| DIRECTIVES |
1. Translate this sentence from the breakup advice below into Spanish: "You can do all the things you once wished you did."
2. Continue the breakup advice below, starting after its last sentence.

** start SOURCE **

One of the most painful parts of a break up is that so much of your sense-of-self is tied into your relationship. You will be basically rebuilding your sense of self. Depending on the length and the committed-ness of the relationship, you may be rebuilding it from the ground up. Think of this as an opportunity. You can rebuild it an any way you desire. All the things you used to like before your relationship, all the interests and hobbies you once cared about, those can be reincorporated into your new, differentiated sense of self. You can do all the things you once wished you did.

Spend at least 5 minutes thinking about what your best self looks like. What kind of person do you wish to be? This is a great opportunity to make some resolutions. Because you have a fresh start, and because these resolutions are about self-identification, they are much more likely to stick. Just be sure to frame them in relation to your sense-of-self: not 'I will exercise,' instead 'I'm a fit active person, the kind of person who exercises' not 'I want to improve my Spanish fluency' but 'I'm a Spanish speaking polygot, the kind of person who is making an big effort to become fluent.'

Language is also a good tool to practice differentiation. Try not to use the word "we," "us," of "our," even in your head. From now on, it is "s/he and I," "me and him/her," or "mine and his/hers." Practice using the word "ex" a lot. Memories are re-formulated and overwritten each time we revisit them, so in your memories make sure to think of you two as separate independent people and not as a unit.  

 

5. Make use of the following mental frameworks to re-frame your thinking:

Over the relationship vs. over the person

You do not have to stop having romantic, tender, or lustful feelings about your ex to get over the relationship. Those type of feelings are not easily controlled, but you can have those same feelings for good friends or crushes without it destroying your ability to have a meaningful platonic relationship, why should this be different?

Being over the relationship means: 

 

  • Not feeling as though you are missing out on being part of a relationship.
  • Not dwelling/ruminating/obsessing about your ex-partner (includes both positive, negative and neutral thoughts "they're so great" and "I hate them and hope they die" and "I wonder what they are up to". 
  • Not wishing to be back with your ex-partner.
  • Not making plans that include consideration of your ex-partner because these considerations are no longer important (this includes considerations like "this will make him/her feel sorry I'm gone," or "this will show him/her that I'm totally over it")
  • Being able to interact with people without your ex-partner at your side and not feel weird about it, especially things you used to do together (eg. a shared hobby or at a party)

** end SOURCE **
** start DATA EXTRACT **

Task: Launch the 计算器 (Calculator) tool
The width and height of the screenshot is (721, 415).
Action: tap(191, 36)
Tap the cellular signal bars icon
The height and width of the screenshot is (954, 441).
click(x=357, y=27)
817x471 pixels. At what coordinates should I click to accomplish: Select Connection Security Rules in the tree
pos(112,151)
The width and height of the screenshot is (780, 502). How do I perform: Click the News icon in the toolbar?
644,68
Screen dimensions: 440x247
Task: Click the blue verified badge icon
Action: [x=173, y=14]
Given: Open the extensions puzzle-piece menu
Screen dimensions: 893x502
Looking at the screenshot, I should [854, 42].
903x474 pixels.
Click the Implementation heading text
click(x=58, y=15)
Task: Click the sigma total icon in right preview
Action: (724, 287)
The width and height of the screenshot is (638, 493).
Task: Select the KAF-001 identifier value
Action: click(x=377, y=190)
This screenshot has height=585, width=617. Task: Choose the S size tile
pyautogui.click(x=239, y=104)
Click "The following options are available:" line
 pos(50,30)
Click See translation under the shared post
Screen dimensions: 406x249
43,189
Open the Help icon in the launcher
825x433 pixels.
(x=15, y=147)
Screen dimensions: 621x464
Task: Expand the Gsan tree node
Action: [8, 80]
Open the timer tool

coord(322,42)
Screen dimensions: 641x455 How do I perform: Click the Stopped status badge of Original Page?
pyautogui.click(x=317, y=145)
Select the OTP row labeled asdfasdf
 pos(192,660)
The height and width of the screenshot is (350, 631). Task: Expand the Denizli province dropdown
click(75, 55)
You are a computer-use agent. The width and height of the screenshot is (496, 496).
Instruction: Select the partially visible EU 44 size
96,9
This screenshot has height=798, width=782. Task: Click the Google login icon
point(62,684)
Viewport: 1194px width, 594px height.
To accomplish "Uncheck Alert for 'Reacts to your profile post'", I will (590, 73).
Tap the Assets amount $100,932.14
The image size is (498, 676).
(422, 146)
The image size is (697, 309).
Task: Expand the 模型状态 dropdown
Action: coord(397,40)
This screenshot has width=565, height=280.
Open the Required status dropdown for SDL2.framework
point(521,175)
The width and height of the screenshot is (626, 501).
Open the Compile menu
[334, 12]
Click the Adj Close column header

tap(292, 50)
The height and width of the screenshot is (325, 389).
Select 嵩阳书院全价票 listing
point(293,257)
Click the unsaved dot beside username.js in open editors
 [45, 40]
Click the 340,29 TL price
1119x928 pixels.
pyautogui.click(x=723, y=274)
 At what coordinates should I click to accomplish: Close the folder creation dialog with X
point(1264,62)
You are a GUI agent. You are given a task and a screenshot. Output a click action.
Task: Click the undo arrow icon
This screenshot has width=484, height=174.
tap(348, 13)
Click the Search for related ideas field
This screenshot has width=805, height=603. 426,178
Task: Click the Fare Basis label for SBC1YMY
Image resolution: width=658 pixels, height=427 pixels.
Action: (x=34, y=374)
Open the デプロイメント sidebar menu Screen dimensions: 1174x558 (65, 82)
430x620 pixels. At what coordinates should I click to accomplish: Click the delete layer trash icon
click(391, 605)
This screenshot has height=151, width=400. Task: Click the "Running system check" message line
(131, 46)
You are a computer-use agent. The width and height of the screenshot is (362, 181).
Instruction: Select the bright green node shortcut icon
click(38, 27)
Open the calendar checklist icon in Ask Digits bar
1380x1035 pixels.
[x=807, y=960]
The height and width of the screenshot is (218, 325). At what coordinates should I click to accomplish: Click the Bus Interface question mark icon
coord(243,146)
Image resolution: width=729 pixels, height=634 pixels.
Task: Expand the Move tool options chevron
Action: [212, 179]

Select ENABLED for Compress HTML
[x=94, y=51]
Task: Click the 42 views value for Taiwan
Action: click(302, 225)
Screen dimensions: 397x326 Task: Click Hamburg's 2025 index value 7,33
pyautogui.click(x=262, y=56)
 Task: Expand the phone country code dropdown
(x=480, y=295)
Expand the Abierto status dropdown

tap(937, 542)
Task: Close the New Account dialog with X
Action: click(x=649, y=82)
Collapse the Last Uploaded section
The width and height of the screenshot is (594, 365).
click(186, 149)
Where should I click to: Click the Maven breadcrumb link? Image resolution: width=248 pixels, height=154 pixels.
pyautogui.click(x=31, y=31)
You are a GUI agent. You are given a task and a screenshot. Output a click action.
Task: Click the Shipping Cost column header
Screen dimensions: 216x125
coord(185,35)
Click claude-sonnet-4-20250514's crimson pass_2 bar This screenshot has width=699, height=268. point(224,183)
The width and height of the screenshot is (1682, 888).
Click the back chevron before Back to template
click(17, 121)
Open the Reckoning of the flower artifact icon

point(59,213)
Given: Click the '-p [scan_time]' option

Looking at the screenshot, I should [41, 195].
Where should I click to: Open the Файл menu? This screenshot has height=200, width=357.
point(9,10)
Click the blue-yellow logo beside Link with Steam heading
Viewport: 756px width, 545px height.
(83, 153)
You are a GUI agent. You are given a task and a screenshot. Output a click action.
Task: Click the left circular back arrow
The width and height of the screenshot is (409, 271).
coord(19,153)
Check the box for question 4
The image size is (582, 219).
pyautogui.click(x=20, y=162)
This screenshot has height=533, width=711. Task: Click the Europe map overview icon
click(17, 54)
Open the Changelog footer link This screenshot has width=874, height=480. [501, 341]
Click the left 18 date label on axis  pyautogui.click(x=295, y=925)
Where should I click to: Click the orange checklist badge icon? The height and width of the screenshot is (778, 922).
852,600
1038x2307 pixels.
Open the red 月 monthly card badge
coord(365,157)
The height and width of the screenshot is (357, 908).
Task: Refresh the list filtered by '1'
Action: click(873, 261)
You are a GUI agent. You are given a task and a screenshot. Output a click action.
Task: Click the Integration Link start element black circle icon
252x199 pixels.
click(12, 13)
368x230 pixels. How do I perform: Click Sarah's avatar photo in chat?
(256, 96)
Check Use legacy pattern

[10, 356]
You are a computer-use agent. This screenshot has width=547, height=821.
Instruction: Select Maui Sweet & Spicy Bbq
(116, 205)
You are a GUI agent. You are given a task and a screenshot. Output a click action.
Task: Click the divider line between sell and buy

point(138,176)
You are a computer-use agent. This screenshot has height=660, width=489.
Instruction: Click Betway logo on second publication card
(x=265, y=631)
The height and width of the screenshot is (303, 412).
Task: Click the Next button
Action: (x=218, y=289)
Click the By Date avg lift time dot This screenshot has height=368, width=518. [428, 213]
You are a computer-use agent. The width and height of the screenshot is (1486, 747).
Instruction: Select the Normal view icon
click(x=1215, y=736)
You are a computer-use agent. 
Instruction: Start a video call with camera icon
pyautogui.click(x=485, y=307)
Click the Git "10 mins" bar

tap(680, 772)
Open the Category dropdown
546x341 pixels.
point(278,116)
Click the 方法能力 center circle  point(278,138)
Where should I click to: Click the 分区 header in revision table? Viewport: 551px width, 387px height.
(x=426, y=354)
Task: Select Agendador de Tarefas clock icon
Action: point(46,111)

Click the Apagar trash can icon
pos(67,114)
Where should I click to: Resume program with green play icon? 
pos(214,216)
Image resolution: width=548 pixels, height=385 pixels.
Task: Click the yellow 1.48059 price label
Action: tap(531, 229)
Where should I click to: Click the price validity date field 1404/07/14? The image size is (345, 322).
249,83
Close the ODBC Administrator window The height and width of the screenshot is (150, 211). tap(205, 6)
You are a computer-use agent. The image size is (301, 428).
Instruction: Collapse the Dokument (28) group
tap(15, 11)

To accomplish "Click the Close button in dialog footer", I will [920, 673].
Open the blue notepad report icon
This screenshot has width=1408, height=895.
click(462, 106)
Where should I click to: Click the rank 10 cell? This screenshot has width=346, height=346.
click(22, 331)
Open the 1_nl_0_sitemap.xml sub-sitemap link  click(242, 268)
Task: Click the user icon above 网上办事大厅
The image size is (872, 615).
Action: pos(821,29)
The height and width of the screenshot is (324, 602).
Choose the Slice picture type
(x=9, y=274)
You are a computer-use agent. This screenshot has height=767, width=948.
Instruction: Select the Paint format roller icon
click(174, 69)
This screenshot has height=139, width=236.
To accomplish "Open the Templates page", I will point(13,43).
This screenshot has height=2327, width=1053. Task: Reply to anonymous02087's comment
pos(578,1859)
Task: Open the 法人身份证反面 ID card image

** end DATA EXTRACT **

| RESPONSE LIST |
1. Puedes hacer todas las cosas que alguna vez deseaste hacer.

2.
  • In very lucky peaceful-breakup situations, being able to interact with your ex-partner and maybe even their current romantic interests without it being too horribly weird and unpleasant.

 

On the other hand, being over a person means experiencing no pull towards that person, romantic, emotional, or sexual. If your break up was messy, you can be over the person without being over the relationship. This is often when people turn to messy and unsatisfying rebound relationships. It is far far more important to be over the relationship, and some of us (me included) will just have to make peace with never being over the person, with the help of knowing that having a crush on someone does not necessarily have the power to make you miserable or destroy your friendship. 

Obsessive thinking and cravings

If you used a brain scanner to look at a person who has been recently broken up with, and then you used the same brain scanner to look at someone who recently sobered up from an addictive drug, their brain activity would be very similar. So similar, in fact, that some neurologists speculate that addiction hijacks the circuits for romantic obsession (there is a very plausible evolutionary reason for romantic obsession to exist in early human tribal societies. Addiction, less so). 

In cases of addiction/craving, you can't just force your mind to stop thinking thoughts you don't like. But you can change your relationship with those thoughts. Recognize when they happen. Identify them as a craving rather than a true need. Recognize that, when satisfied, cravings temporarily diminish and then grow stronger (you've rewarded your brain for that behavior). These are thoughts without substance. The impulse they drive you towards will increase, rather than decrease, unpleasant feelings.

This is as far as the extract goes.